Approximately, 93%, 5%, 1%, and 1% of VAs enter the C6, C5, C4, and C7 TFs, respectively [9]. In addition, variations in the VA origin and level of entry into the TF are strongly related [9]. Extremely rarely, the VA enters the C3 TF [8]. The right VA of our patient entered the C3 TF, and the two of the three previously reported cases of independent (or isolated) right VA arising from the right CCA entered the C4 TF [4, 9]; the entry level of the TF was not described in the other case [5]. In both our patient and Ishikawa’s patient, the associating left VA of the AA origin entered the C3 TF. When the VA enters at a higher level of the TF, it takes an anterior course, which is a dangerous situation in cases requiring anterior neck surgery.

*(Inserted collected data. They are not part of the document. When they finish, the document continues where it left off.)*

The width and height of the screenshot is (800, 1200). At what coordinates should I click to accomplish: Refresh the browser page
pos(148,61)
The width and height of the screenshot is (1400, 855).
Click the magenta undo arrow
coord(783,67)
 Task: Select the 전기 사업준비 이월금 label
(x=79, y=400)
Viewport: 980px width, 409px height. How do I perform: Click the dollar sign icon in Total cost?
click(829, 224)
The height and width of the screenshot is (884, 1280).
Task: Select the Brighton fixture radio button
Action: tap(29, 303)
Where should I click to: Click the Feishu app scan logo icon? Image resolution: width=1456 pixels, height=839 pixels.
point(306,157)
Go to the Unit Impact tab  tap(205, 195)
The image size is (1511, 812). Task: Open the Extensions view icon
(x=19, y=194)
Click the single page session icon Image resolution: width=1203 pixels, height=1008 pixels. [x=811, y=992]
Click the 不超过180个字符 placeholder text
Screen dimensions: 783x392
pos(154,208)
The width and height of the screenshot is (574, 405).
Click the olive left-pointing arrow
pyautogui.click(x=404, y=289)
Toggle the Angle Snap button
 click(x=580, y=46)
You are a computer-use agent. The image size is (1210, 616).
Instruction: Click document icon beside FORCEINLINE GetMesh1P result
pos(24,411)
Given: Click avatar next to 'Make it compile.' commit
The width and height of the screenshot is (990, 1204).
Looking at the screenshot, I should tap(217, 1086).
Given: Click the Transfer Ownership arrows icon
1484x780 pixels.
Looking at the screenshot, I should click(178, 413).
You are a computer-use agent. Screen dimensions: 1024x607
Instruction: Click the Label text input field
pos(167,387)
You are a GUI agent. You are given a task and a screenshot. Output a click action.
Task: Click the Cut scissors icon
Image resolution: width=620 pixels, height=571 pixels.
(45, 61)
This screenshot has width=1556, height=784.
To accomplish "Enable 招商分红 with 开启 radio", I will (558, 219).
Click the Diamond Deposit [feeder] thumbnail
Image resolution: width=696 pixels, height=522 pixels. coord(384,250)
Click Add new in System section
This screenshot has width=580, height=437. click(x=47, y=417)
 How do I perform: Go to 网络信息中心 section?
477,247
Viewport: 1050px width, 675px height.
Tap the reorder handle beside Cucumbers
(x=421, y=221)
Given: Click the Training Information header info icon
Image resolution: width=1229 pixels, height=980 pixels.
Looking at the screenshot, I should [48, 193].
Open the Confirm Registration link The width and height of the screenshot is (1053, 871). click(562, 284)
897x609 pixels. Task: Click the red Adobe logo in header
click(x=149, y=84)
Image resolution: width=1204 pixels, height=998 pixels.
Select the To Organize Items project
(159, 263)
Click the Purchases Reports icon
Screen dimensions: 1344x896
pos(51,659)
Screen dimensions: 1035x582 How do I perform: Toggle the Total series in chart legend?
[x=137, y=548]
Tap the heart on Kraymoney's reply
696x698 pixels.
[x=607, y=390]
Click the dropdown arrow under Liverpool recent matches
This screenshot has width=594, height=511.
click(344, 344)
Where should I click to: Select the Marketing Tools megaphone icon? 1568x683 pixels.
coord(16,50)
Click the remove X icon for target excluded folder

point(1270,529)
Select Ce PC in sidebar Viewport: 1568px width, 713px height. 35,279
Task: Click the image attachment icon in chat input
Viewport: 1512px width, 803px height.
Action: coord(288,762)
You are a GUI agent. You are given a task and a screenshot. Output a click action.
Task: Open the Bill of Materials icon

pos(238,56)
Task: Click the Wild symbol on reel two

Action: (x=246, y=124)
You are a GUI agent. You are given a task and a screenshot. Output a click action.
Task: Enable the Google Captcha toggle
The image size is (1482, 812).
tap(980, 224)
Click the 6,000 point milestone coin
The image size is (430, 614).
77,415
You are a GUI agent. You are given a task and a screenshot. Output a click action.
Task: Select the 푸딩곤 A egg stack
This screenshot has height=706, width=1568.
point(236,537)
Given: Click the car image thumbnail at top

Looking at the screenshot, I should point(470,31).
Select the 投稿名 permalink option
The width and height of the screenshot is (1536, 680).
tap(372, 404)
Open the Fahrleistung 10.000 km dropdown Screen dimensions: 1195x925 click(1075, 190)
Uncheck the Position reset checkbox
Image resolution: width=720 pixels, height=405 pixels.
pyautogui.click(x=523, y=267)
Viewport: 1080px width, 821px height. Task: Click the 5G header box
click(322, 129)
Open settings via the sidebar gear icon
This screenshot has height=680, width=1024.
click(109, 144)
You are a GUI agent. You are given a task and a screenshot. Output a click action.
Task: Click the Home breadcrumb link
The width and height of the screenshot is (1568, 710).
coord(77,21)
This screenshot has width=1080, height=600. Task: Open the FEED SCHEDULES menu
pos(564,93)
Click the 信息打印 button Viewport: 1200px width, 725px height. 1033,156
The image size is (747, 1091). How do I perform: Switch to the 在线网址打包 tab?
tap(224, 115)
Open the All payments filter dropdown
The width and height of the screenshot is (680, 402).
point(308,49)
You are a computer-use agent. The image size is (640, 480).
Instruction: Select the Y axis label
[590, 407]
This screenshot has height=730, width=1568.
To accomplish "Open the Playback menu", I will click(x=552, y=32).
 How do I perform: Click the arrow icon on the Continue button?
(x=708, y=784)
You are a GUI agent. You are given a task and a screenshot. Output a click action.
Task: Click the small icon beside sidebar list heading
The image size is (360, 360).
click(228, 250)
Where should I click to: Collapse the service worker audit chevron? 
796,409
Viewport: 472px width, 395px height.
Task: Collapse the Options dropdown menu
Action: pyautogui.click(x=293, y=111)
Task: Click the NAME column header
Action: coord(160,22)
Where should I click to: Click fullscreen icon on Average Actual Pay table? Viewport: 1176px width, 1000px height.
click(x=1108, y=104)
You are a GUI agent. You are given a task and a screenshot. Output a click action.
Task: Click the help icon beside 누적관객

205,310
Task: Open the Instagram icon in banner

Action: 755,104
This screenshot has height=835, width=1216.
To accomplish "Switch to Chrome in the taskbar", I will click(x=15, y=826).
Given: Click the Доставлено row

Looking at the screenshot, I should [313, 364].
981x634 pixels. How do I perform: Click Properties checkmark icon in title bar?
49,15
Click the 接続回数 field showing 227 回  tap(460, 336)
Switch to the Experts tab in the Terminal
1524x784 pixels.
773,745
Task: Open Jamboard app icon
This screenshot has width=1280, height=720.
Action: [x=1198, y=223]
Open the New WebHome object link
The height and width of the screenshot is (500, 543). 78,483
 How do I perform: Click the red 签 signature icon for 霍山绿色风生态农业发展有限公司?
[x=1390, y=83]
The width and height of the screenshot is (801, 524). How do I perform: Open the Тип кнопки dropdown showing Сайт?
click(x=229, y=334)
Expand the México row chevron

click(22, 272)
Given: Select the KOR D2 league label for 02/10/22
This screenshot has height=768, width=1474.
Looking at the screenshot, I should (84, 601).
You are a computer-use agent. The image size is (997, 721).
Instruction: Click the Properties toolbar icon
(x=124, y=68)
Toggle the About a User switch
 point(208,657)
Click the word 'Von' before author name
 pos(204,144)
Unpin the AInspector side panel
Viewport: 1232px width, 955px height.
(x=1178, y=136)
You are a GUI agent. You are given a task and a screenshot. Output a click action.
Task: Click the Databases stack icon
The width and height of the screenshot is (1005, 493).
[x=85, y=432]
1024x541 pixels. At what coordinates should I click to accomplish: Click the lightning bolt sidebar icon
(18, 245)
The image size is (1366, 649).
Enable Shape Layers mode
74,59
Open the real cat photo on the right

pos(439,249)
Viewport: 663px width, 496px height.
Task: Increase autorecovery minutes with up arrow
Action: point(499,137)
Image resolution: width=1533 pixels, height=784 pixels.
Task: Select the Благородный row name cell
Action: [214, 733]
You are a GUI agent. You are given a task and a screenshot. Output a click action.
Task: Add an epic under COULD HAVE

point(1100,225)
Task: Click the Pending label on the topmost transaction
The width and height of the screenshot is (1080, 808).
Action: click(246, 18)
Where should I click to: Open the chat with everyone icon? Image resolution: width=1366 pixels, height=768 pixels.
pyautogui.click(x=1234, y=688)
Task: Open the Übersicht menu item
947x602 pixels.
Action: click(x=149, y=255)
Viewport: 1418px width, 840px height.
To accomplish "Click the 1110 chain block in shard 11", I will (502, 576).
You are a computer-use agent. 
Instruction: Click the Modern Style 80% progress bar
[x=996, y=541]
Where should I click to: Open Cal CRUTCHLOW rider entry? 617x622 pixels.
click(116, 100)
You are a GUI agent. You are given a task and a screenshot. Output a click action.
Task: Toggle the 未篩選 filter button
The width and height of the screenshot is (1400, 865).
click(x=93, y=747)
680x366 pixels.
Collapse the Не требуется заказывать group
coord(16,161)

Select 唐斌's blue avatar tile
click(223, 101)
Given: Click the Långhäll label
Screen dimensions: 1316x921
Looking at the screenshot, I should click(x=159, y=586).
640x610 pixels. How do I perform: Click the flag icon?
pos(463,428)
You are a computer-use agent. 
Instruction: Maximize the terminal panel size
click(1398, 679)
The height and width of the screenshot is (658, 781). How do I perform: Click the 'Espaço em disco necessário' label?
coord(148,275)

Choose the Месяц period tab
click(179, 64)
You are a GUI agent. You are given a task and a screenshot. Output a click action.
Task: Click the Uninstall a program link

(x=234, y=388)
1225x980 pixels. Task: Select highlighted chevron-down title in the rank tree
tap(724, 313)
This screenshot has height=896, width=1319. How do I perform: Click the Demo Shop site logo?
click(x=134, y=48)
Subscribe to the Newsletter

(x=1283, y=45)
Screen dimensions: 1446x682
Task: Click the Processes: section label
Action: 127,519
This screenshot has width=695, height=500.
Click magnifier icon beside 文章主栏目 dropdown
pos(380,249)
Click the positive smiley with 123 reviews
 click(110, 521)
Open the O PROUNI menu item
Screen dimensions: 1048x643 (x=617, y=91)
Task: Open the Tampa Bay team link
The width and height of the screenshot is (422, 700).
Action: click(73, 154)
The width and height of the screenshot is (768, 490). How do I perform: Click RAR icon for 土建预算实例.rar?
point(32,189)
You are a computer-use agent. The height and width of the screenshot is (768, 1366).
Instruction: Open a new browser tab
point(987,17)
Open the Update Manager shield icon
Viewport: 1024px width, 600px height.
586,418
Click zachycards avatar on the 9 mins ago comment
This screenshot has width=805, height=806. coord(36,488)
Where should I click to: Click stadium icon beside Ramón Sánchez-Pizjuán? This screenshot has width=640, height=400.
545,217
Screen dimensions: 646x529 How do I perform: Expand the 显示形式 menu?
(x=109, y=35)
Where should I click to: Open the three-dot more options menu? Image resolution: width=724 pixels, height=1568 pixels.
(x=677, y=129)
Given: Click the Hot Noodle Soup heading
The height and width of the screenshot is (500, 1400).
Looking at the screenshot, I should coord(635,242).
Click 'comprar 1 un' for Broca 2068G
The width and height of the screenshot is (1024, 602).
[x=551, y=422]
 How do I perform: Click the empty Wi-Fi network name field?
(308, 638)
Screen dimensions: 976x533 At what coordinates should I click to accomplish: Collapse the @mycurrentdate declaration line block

The clinical significance of these arterial variations is limited; however, to avoid complications, it is important to recognize the presence of these variations before performing anterior neck surgery. Recognition of these arterial variations before such a procedure is also important to both reduce the examination time and prevent failure of VA catheterization.

Conclusions

We encountered an extremely rare case of a right VA arising from the proximal right CCA without the association of an aberrant right SA. This variation may be formed when the fifth segmental artery persists instead of the seventh segmental artery. The right VA enters the C3 TF at an extremely high level. The anterior course it takes can make anterior neck surgery dangerous.